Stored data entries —

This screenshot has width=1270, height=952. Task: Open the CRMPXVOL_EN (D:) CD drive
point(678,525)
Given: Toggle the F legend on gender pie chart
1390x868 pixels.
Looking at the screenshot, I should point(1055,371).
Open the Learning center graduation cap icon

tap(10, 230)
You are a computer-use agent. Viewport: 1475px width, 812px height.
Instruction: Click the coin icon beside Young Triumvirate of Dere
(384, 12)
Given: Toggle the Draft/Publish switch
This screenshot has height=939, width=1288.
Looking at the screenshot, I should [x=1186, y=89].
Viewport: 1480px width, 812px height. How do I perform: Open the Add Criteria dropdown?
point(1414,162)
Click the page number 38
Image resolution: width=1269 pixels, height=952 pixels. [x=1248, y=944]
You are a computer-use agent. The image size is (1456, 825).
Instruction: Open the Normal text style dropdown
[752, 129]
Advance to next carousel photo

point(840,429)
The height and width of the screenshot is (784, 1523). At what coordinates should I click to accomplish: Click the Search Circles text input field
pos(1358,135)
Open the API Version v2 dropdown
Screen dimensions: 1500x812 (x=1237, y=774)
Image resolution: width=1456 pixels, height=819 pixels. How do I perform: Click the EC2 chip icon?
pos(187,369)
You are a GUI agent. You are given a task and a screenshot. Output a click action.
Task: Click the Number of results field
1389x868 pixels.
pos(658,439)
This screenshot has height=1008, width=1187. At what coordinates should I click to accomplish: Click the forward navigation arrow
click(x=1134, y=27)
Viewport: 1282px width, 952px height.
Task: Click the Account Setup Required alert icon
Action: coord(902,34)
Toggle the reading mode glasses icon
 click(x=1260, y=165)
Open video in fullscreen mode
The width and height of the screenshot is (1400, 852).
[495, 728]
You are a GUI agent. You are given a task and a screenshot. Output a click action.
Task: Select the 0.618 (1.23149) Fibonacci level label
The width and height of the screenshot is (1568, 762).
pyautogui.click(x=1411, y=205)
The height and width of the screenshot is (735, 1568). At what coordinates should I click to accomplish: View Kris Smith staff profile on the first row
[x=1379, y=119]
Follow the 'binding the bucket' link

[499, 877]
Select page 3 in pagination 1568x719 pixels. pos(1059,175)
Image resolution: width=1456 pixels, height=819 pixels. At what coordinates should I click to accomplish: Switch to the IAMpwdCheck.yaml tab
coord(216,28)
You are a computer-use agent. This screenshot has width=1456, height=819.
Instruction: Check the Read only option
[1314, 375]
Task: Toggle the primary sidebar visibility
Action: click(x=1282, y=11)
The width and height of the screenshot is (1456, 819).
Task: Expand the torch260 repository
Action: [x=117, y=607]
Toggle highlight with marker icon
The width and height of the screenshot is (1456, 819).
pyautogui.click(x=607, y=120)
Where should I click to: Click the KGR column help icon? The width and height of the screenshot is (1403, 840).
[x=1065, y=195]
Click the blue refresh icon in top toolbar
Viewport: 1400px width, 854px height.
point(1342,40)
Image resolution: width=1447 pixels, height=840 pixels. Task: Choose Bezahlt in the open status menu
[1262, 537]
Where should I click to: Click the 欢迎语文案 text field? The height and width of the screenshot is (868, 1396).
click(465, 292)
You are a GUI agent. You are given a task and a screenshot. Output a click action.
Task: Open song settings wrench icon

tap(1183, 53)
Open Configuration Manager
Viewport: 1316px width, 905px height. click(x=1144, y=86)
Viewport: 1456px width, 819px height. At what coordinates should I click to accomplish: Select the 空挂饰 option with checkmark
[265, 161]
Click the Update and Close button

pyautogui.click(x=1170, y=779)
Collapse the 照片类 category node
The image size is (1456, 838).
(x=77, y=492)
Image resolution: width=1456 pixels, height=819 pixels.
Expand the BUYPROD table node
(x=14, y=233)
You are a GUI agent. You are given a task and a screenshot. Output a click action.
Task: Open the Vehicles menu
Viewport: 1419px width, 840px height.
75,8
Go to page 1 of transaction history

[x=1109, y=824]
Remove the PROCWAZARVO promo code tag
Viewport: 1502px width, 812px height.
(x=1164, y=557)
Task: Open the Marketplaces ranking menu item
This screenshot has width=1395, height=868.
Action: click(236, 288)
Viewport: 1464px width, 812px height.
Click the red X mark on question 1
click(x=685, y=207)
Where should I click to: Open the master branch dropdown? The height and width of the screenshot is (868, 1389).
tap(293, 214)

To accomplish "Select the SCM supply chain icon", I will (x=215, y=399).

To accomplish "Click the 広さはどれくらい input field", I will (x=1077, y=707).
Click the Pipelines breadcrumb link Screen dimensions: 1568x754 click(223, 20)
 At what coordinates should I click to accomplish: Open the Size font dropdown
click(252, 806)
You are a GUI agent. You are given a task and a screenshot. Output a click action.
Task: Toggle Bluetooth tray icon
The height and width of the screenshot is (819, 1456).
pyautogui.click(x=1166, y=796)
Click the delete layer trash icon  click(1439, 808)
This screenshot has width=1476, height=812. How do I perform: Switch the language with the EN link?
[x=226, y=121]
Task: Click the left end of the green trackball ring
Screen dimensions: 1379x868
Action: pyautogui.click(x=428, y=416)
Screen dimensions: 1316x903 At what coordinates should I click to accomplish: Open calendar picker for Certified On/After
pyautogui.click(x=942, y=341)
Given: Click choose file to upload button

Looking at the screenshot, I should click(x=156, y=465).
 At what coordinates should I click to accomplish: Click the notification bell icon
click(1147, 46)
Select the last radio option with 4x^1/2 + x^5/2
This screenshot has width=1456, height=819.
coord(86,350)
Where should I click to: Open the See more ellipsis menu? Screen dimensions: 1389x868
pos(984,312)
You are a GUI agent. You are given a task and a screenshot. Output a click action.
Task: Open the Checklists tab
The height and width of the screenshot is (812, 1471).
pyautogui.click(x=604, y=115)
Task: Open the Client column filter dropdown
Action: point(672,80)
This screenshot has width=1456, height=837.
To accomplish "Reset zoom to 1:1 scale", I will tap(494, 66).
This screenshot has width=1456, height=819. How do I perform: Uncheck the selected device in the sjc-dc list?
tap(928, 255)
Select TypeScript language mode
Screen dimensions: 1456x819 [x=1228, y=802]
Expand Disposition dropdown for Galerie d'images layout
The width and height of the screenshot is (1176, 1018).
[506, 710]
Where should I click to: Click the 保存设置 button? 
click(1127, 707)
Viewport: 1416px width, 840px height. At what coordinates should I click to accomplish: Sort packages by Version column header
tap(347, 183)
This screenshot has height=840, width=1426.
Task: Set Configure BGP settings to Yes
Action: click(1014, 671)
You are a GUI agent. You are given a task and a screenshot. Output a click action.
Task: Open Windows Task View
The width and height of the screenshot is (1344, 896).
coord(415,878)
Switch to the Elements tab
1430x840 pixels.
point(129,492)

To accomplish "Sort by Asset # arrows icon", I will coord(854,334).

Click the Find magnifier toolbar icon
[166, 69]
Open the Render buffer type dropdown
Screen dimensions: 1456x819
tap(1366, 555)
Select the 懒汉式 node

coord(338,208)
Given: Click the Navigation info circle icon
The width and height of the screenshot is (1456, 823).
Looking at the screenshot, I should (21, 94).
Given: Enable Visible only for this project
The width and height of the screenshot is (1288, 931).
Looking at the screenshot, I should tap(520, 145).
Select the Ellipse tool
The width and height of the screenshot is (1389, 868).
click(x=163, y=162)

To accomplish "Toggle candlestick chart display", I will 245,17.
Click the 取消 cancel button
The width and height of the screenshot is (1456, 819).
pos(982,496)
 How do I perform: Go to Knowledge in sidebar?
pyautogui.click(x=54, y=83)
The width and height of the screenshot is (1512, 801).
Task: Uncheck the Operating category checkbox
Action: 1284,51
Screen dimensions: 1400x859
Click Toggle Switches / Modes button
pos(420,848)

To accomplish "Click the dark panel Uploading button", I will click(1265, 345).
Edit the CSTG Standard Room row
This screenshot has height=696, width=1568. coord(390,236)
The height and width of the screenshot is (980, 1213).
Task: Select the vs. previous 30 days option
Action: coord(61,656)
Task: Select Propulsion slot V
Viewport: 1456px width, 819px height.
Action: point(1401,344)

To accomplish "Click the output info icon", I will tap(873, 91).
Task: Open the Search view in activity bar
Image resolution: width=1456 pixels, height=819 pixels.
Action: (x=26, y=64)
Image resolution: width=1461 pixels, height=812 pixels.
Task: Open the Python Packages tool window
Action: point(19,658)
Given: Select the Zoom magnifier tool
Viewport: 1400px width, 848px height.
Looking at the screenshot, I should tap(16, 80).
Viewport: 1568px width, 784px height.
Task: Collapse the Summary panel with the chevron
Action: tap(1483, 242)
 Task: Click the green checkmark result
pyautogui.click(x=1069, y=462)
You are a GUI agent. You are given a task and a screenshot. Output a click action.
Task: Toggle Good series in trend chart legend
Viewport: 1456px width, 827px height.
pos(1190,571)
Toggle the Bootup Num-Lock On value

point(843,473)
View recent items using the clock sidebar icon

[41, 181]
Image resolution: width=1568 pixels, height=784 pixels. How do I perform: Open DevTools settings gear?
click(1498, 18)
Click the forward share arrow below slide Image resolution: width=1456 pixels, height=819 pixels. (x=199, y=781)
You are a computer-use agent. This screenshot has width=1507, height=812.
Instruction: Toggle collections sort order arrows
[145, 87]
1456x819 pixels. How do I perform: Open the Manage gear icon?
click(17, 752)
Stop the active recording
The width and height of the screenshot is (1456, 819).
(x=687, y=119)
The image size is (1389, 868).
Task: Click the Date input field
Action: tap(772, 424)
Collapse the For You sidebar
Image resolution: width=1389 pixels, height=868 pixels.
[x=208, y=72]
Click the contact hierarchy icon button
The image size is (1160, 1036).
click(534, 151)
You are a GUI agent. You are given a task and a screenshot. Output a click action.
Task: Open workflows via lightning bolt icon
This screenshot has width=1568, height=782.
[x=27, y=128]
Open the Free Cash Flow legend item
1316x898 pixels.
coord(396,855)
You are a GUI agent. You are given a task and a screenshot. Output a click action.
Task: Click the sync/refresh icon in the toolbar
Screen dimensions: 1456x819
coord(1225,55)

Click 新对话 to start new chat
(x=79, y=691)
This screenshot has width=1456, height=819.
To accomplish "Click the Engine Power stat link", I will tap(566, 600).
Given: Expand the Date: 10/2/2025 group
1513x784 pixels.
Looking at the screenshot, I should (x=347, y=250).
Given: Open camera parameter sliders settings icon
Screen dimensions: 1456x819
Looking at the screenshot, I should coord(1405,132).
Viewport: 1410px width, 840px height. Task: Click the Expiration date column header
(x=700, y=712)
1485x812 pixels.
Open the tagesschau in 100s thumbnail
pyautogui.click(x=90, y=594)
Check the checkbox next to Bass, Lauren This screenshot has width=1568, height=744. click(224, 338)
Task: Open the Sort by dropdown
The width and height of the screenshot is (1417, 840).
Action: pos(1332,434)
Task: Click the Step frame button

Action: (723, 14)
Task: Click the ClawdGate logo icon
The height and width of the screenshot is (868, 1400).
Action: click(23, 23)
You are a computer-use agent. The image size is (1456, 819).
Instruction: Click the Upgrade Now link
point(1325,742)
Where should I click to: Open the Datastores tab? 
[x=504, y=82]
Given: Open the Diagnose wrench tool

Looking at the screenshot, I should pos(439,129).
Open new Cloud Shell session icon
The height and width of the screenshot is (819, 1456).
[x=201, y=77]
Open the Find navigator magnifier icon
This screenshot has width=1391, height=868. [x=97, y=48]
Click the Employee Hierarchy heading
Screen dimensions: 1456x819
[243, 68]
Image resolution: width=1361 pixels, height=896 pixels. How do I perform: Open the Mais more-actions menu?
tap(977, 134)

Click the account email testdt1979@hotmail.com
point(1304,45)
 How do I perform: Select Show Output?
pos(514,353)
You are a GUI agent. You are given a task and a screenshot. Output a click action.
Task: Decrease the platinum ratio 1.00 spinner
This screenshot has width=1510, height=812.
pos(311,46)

EXERCISE GOAL — Show every line above in which the word "info" appears.

RESPONSE BOX —
Given: Click the Navigation info circle icon
To accomplish "Click the output info icon", I will tap(873, 91).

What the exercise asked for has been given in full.